Reichl served as food critic for the LA Times from 1984 to 1993 before becoming editor and hiring current LA Times Food general manager Laurie Ochoa and her husband, the late LA Times restaurant critic Jonathan Gold. Reichl's career has spanned decades and continents, documenting trends, palates and changing culinary landscapes for the New York Times, Gourmet, Saveur and Bon Appétit, among other publications.

“All weekend people have been telling me, 'You're a legend,' and I don't feel like a legend,” Reichl said during the livestream of the ceremony's red carpet pre-show festivities. “I just do what I do and, you know, I feel like the luckiest person on Earth. I've been able to do exactly what I wanted my entire life. I feel like not just me, but a whole group of us, from my generation, really changed the way people eat in America and it's a great feeling.”

His influential writings extend far beyond articles; The chef and writer has written a dozen books, including novels, cookbooks and memoirs. Reichl also appeared as a judge on the cooking show “Top Chef Masters” and as host and producer of the 2023 documentary “Food and Country.”

The James Beard Foundation Awards are often called “the Oscars of food.” Before the ceremony, Reichl was surprised to learn from a red carpet host that, among her many other accomplishments, she had supposedly coined the term herself: She called the James Beard Foundation's first awards ceremony “Oscar of the Year.” meal”. The description that appears in his summary of the inaugural event, which was published in the LA Times in 1991(although the article also quotes chef Lydia Shire as saying, “I came from Boston because these are the Oscars of the food world.”)

“I've been with the Beards since the first one,” Reichl said before Monday's awards ceremony, “and I still think [about] What a generational shift there has been: how much food has changed, and this generation is so different, so much more diverse, so much more exciting. And it gives me great hope about what will happen to food in the future.”

In addition to Monday's ceremony, the foundation held its annual media awards on June 8 to recognize the year's best cookbooks, documentaries, features and other coverage. Like the 2024 Restaurant Awards, the 2024 Media Awards also featured few Los Angeles winners, although several local food series and writers, including Los Angeles Times food editor Daniel Hernandez, received nominations this year.
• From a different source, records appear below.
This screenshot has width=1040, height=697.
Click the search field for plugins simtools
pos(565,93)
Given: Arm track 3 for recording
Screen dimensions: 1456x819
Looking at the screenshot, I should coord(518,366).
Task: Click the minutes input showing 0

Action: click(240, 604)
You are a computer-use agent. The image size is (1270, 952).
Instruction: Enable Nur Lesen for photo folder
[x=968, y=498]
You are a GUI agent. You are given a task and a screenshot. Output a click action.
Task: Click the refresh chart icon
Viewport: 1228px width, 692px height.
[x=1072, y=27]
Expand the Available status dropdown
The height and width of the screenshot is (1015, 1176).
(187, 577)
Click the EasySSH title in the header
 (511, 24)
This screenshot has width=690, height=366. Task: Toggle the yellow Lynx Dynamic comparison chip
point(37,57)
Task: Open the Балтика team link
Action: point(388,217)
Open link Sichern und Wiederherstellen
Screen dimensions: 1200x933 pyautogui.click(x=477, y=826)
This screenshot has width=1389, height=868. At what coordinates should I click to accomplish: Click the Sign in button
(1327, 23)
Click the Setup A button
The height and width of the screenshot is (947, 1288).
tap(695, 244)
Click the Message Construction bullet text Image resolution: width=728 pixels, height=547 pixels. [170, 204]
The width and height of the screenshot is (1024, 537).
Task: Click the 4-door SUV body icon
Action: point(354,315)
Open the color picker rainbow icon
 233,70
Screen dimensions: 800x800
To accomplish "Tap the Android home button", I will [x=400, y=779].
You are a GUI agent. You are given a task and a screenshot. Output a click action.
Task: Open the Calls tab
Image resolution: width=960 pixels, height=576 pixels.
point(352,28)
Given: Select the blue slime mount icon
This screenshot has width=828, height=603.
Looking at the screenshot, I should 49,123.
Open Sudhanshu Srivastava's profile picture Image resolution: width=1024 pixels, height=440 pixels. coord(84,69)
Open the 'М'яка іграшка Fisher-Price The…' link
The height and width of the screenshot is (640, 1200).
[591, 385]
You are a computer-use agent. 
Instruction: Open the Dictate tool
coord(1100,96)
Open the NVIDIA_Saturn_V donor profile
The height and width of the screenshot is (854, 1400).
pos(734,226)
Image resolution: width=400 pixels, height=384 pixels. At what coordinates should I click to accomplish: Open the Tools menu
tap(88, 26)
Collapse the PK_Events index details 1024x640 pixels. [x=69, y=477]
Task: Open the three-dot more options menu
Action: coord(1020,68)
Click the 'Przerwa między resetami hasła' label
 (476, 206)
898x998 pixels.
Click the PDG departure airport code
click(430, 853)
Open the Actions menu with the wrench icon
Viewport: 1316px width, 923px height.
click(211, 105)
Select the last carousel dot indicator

“The Book of Sichuan Chili Crisp”, written by Fly by businessman Jing chili-crisp and Superette Suá owner Jing Gao, won the visual category, with the award given to photographer and visual artist Yudi Ela Echevarría. “The Michoacán File”, narrated by Los Angeles actor and restaurateur Danny Trejo, and directed by Bernardo Arsuaga, won the award for best documentary visual support. Find the full list of 2024 James Beard Foundation Media Award winners here.